WHAT YOU WILL DO — State how many lines of the records contain the string "pixels", counting case, and give only the number.

[Dataset entries]
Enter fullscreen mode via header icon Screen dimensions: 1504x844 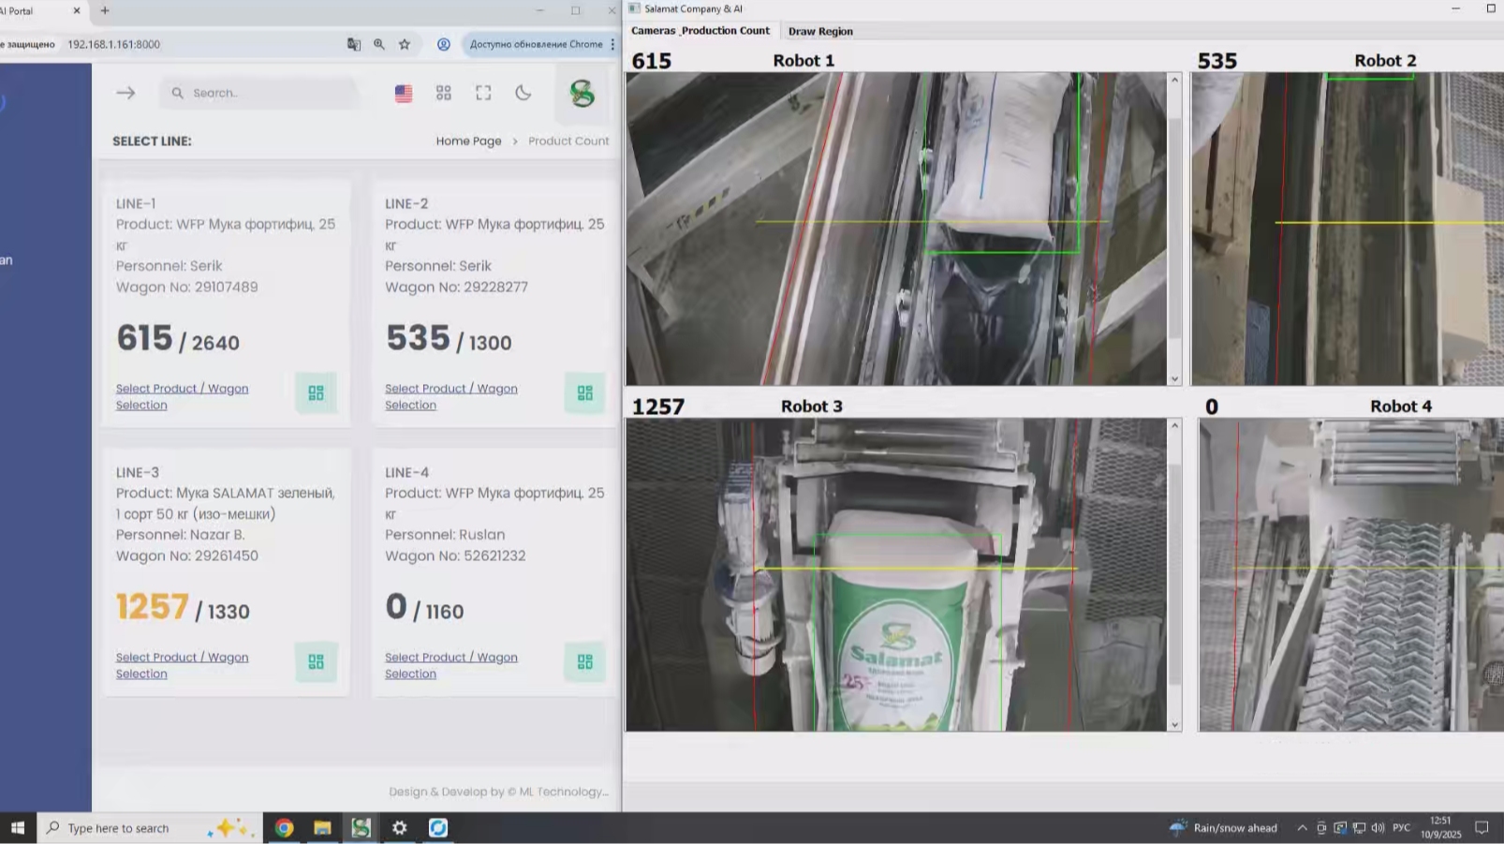click(x=483, y=93)
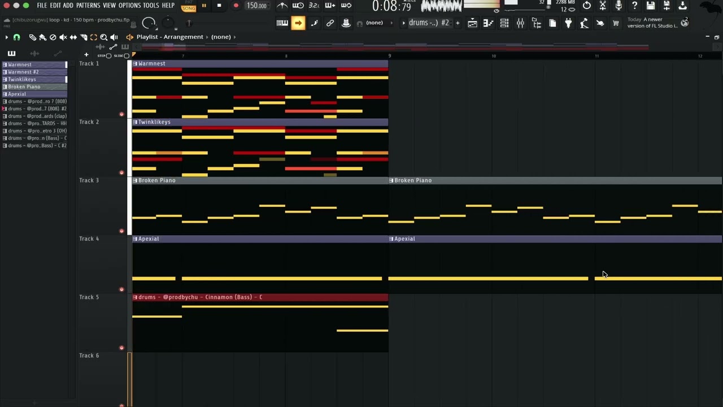Open the plugin picker plug icon

point(568,23)
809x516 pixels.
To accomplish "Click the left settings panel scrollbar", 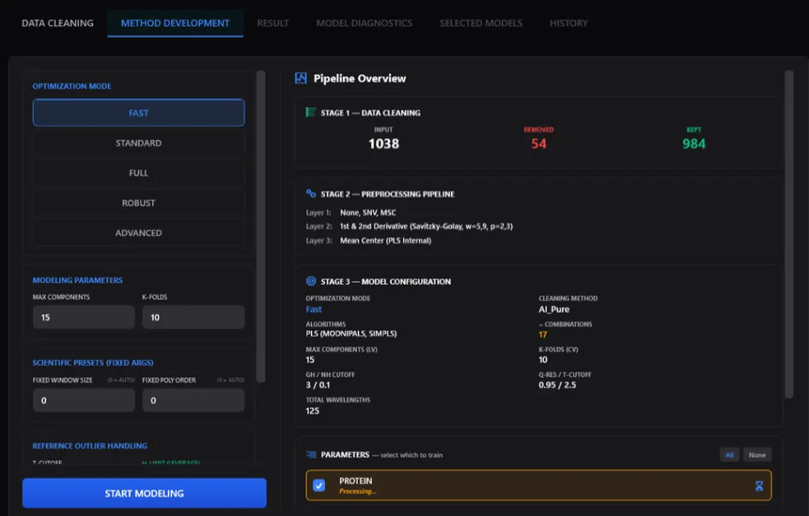I will click(261, 226).
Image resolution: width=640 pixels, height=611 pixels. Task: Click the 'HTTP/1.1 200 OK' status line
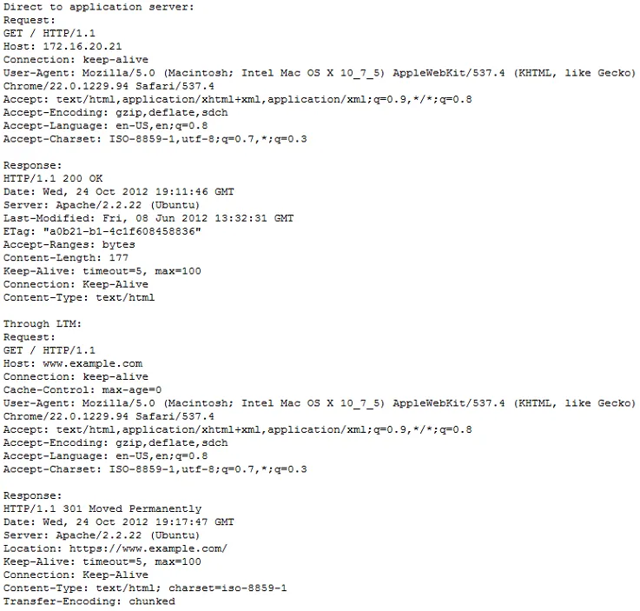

EXERCISE SOLUTION — 2